The appellant has relied on the advice of their Lordships' Board in Kessowji Issar v. The Great Indian Peninsula Railway Company (1907) 23 T.L.R. 530 where the Board expressed its strongest disapproval of the fact that the appellate Court had gone to a railway station to inspect a train in order to see whether a passenger of ordinary carefulness would have had difficulty in alighting safely from the train. He also relied on Paparo v. Joint Venture Cogefar-Spie Batignolles  M.R. 236 where the Court of Civil Appeal of Mauritius criticised a judge who, in his judgment, referred to an experiment which he had conducted in the absence of the parties with an exhibit, using four pieces of string, a ring and a pair of scissors.

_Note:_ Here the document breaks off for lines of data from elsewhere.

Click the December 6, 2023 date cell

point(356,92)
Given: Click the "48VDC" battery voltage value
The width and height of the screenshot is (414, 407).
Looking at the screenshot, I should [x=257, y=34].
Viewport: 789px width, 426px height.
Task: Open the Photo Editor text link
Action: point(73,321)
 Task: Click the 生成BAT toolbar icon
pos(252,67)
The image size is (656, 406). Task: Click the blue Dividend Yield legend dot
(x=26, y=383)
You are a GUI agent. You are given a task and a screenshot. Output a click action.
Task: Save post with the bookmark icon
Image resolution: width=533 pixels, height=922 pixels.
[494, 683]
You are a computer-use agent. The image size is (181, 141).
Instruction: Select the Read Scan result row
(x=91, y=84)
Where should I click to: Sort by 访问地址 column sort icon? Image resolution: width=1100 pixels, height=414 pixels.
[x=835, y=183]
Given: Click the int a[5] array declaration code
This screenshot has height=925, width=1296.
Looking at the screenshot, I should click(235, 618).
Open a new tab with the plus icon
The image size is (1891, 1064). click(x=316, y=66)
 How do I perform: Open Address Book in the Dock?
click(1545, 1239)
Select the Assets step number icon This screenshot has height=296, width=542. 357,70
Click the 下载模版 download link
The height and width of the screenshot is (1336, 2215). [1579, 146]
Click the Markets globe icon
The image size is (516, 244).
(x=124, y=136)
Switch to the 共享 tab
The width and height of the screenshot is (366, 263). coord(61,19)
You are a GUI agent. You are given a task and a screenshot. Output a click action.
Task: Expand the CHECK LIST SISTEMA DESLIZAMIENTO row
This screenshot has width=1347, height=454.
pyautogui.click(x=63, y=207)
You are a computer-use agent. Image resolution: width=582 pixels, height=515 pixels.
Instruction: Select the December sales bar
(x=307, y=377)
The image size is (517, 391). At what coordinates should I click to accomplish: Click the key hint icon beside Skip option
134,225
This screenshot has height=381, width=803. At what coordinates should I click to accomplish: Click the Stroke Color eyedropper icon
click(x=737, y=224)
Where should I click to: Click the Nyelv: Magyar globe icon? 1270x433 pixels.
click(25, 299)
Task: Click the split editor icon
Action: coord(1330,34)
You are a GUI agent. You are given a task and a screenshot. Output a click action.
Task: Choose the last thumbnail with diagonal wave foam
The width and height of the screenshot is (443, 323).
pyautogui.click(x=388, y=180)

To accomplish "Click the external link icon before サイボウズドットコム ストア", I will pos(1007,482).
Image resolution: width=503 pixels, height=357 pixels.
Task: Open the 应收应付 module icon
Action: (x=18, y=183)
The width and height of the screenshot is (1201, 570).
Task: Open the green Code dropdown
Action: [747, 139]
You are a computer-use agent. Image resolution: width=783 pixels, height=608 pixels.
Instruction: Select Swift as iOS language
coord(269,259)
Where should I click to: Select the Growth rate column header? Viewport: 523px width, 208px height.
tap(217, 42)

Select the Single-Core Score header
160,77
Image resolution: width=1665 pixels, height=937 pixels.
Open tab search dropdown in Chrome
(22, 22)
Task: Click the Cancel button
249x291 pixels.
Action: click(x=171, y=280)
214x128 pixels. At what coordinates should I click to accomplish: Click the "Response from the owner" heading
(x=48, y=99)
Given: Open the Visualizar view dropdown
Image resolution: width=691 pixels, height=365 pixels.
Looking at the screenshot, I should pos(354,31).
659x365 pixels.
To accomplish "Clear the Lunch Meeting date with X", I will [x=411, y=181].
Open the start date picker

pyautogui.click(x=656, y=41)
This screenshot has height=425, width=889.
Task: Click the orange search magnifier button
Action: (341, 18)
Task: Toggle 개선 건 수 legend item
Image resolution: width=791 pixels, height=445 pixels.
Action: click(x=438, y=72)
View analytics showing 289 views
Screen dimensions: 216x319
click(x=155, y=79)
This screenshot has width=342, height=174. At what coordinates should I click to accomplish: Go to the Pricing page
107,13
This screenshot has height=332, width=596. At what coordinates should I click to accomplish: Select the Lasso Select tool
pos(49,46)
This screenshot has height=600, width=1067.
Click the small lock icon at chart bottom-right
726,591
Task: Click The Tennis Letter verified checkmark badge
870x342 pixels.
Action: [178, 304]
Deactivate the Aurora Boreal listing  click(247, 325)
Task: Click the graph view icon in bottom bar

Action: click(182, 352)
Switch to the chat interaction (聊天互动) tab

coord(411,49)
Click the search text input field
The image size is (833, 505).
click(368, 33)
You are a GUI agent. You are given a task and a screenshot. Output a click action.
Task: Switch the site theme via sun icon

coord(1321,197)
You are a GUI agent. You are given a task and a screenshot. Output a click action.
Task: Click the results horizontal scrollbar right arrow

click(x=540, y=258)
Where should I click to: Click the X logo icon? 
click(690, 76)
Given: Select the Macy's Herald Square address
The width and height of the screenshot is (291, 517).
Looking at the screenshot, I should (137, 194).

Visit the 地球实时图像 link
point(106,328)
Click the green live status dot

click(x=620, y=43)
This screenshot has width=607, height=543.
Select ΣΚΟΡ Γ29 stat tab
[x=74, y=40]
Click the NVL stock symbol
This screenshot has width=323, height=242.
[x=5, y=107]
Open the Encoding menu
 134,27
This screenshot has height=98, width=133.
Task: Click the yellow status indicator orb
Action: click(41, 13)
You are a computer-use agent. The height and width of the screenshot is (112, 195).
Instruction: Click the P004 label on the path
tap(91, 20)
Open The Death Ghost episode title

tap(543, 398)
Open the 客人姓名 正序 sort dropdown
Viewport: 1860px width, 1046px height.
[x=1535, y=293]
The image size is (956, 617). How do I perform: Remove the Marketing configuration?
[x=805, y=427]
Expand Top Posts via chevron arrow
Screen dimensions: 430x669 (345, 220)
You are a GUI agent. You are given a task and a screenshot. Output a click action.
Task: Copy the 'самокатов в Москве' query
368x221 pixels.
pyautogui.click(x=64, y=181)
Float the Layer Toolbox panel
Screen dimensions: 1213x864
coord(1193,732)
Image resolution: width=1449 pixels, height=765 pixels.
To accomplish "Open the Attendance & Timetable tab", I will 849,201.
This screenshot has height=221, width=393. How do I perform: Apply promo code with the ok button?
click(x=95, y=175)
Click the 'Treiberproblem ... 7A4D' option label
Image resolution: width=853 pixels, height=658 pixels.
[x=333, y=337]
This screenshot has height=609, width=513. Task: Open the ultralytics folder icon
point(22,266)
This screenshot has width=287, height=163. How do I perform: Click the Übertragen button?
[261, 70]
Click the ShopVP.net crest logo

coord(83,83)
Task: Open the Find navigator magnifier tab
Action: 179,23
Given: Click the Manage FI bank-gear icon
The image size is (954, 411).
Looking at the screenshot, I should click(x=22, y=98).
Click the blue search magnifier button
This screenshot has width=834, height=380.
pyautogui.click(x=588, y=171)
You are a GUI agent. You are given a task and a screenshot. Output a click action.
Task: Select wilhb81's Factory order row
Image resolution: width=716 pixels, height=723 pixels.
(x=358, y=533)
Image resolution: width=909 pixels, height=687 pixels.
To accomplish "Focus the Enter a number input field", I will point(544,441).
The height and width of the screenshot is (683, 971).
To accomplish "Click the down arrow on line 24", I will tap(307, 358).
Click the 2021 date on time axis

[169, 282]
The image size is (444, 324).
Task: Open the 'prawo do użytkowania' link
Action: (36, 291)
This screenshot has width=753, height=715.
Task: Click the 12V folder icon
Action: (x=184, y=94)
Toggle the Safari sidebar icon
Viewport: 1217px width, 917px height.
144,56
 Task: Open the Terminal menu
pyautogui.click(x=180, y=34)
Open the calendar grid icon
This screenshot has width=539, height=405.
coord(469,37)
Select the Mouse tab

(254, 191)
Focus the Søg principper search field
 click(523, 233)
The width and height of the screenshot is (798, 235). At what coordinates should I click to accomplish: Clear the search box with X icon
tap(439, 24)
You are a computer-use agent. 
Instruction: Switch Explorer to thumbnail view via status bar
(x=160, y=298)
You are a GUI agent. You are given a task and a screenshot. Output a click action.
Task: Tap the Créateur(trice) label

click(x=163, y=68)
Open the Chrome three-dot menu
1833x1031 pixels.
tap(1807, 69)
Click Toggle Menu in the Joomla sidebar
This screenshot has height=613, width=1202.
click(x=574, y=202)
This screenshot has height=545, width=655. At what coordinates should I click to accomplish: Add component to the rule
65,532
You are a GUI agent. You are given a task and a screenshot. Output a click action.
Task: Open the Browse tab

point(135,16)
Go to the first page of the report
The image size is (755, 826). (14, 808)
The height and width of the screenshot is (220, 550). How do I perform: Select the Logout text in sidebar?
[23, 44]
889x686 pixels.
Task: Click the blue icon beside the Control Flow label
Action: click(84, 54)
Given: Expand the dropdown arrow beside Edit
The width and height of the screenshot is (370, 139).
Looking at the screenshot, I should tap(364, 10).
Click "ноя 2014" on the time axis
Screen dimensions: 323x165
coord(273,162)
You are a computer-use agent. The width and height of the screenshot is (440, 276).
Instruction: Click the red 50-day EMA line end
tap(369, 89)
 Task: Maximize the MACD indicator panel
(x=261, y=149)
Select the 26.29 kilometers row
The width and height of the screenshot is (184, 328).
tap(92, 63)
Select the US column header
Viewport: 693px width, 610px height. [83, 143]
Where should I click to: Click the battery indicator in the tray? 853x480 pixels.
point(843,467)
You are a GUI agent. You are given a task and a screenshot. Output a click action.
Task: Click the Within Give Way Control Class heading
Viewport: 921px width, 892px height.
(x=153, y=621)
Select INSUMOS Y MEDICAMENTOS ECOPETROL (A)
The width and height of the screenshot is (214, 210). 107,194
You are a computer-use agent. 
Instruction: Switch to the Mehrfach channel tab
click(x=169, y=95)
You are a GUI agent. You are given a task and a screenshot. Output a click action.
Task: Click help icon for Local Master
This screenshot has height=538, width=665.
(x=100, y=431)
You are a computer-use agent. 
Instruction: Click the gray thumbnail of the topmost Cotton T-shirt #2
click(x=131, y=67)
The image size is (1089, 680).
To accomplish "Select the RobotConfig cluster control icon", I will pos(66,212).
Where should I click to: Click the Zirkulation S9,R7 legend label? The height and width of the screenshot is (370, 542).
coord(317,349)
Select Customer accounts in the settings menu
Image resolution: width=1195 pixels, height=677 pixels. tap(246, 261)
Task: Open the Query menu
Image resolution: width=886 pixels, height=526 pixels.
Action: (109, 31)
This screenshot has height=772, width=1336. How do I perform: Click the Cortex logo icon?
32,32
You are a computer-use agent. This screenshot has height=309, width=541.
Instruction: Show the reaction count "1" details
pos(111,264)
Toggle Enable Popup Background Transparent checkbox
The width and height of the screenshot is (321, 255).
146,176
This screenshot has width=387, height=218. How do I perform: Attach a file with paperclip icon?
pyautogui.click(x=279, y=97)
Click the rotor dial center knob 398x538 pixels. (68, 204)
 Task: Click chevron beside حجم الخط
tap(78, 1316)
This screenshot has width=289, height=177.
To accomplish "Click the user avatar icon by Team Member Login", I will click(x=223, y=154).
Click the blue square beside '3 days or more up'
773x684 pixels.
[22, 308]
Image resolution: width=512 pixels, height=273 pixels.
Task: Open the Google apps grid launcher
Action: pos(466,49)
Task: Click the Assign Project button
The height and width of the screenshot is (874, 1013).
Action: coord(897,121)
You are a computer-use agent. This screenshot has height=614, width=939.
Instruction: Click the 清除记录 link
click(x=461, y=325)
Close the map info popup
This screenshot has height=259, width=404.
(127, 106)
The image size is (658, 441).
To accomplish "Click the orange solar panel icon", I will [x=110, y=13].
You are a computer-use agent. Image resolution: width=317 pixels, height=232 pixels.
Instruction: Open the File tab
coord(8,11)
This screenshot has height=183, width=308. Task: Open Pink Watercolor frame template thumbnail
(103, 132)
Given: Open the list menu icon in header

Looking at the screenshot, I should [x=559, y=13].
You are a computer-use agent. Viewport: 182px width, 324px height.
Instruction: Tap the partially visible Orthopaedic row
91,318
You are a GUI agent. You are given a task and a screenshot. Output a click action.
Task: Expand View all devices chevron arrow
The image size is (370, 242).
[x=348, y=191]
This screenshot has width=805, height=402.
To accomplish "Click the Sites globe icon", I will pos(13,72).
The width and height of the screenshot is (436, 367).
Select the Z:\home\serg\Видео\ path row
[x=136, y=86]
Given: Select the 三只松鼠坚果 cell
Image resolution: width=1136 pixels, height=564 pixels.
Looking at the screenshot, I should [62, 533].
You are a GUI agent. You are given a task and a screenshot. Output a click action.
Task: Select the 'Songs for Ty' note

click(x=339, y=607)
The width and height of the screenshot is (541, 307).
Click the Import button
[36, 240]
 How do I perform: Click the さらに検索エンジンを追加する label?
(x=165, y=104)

Without in any way departing from what was said by the Board in Kessowji Issar, their Lordships consider that this is an entirely different case. There the Court was relying on its own impression of the site rather than deciding the case exclusively, as it should have done, on the evidence adduced. In this case there was no experiment of the type criticised in Paparo. The Court merely tested in the presence of both parties the clear conclusion as to credibility dictated by common-sense. Counsel, in saying how long it had taken him, was not giving evidence as an expert witness and there was no need to tender him for cross-examination, if indeed there is any conceivable reason why, on what happened, the respondent's counsel should have wished to cross-examine him. Members of the Court could perfectly well have tested the time needed to write a page by doing it themselves. To get counsel to do it was no more objectionable.
The appellant contends next that the concession of counsel should have been disregarded and that the Court should have looked to see whether the oral confession or other evidence was enough to justify a conviction. Their Lordships do not agree. Once it was obvious that the statement (which the appellant consistently said had not been made by him but was prepared ready for him to sign) could not have been written in the time alleged, then it was right to disregard it. It was undoubtedly the bedrock of the prosecution case. Counsel was right to concede that without the statement the conviction could not stand, indeed he had no proper alternative.
In the circumstances their Lordships agree with the conclusion of the Supreme Court that the conviction had to be set aside. In those circumstances it is unnecessary to consider the objection raised by the respondent as to the Locus standi of the Police and as to the existence or otherwise of a right of appeal to their Lordships' Board.